## Passage shown
Earlier this summer, the Department for International Trade launched a mentoring scheme in partnership with AHDB and the NFU with the aim of matching an experienced exporter with a farmer or food producer keen to explore export markets for their produce. For many businesses seeking to take advantage of this scheme, this could be the first time they have considered exporting.
Our list of top ten commercial contract tips below is a good starting point for discussion with your mentor.
Territory: which markets do you want to target? This will probably require some research as some countries will be a better fit for your produce than others. You also need to keep an eye on the list of countries with which the UK has concluded trade deals.
Agent / distributor: you’ll need to appoint someone with the local knowledge, networks and commercial standing to help you market your produce successfully in your chosen market(s). An agent will actively seek out customers and negotiate contracts with them, on your behalf, in return for a commission. Alternatively, a distributor will buy your produce in order to resell it in your chosen territory so they, rather than you, will have the contractual relationship with the customer. Both approaches have pros and cons and your particular circumstances will help to decide which is best for you.
Logistics / transport: decide whether you want to be directly responsible for exporting your produce or whether you prefer to leave that to your agent or distributor (having checked who is liable for the cost of transport). Alternatively, you could employ the services of a third party logistics provider.
Incoterms: negotiating the various elements involved in international sales of produce is both expensive and time consuming. There are several default positions you could adopt (these are called “Incoterms”) and your decision as to which set of Incoterms to use will rest on who has most bargaining power and who wants to accept responsibility for what.

## Record extracts
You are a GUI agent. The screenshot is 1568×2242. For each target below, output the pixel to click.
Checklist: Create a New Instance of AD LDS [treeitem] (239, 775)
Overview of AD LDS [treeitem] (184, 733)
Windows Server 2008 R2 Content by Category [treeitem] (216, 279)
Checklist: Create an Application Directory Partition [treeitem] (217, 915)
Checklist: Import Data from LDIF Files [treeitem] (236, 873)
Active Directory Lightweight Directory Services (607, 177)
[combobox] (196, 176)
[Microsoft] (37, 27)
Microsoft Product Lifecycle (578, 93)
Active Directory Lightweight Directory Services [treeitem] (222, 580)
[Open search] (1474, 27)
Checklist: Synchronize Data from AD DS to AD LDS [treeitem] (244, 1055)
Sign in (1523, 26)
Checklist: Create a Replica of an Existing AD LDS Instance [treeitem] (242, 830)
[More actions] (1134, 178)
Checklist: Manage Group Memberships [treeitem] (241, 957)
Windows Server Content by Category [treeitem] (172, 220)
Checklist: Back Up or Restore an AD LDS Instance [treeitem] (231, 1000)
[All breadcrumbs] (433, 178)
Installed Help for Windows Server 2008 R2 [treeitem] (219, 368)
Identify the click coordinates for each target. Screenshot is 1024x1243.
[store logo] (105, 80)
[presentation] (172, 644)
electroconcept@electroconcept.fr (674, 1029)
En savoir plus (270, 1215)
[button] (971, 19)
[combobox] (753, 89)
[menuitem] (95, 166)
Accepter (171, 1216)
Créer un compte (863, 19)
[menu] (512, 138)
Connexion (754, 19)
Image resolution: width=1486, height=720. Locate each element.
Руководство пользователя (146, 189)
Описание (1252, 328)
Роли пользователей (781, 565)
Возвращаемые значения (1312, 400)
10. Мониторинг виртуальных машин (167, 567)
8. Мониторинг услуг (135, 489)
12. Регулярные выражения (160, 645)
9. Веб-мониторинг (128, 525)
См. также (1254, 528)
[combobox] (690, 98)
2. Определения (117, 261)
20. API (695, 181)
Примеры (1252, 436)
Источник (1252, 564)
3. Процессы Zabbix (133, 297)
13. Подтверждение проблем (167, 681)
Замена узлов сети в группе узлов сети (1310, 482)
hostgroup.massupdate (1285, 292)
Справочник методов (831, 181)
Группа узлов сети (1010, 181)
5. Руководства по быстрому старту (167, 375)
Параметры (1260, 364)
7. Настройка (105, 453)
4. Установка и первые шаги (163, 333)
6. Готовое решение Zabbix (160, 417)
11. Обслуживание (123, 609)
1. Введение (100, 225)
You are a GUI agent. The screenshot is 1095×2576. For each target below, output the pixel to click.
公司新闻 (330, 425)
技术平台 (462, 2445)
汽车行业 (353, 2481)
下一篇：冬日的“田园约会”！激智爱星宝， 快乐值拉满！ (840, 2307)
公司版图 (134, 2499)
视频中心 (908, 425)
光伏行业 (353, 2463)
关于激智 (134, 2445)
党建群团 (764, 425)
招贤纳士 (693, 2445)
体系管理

## What you need to do
1. According to the export contract tips, why might a business use one of the default positions known as Incoterms? Answer in one to three sentences.
2. Carry on the list of export contract tips from the end of the Incoterms item.
The listing comes from a separate source and is unrelated to the text.

## Task responses
1. Negotiating the various elements of international produce sales is both expensive and time consuming. Incoterms offer several default positions a business can adopt instead.

2.
Branding and marketing: how much control you want over the marketing and branding of your goods will help you to decide if an agent or a distributor would be preferable. The latter is likely to want to co-brand your goods – or completely rebrand given that they will have an established reputation on their own account in your chosen territory. The same applies to marketing – you need to decide how much direct control you want to retain.
Commission / pricing: given that agents are remunerated via commission payments, you will need to decide what rate you can – or want to – pay. With a distributor, you’ll need to decide what price you want to charge so that you are both able to make a profit. You will also need to decide on payment terms.
Currently fluctuation: you will need to agree with your agent or distributor who will bear the risk of any currency fluctuation. One solution is to agree the degree of risk, within specified parameters, you are prepared to take.
Minimum sales targets: you can incentivise your agent / distributor to maximise sales by imposing minimum sales targets which, once reached, enables you to increase commission payments or lower prices.
Exclusivity: an exclusive agreement with an agent or distributor gives them an added incentive to perform and removes competition. However, it does mean that you are entirely dependent on them doing a good job which is where minimum sales targets come into their own.
Governance: putting a governance structure in place helps to keep the relationship on track. You can appoint a designated representative to deal with the day to day administration of the relationship, as well as requiring regular reports on sales and marketing and any issues arising.
Exporting your produce for the first time is a big step. Being aware of what exporting entails is the first stage of the decision-making process – and this is something you can talk through with your mentor. Once you’ve made the decision to take the plunge, we can help you put the building blocks of a successful exporting business in place.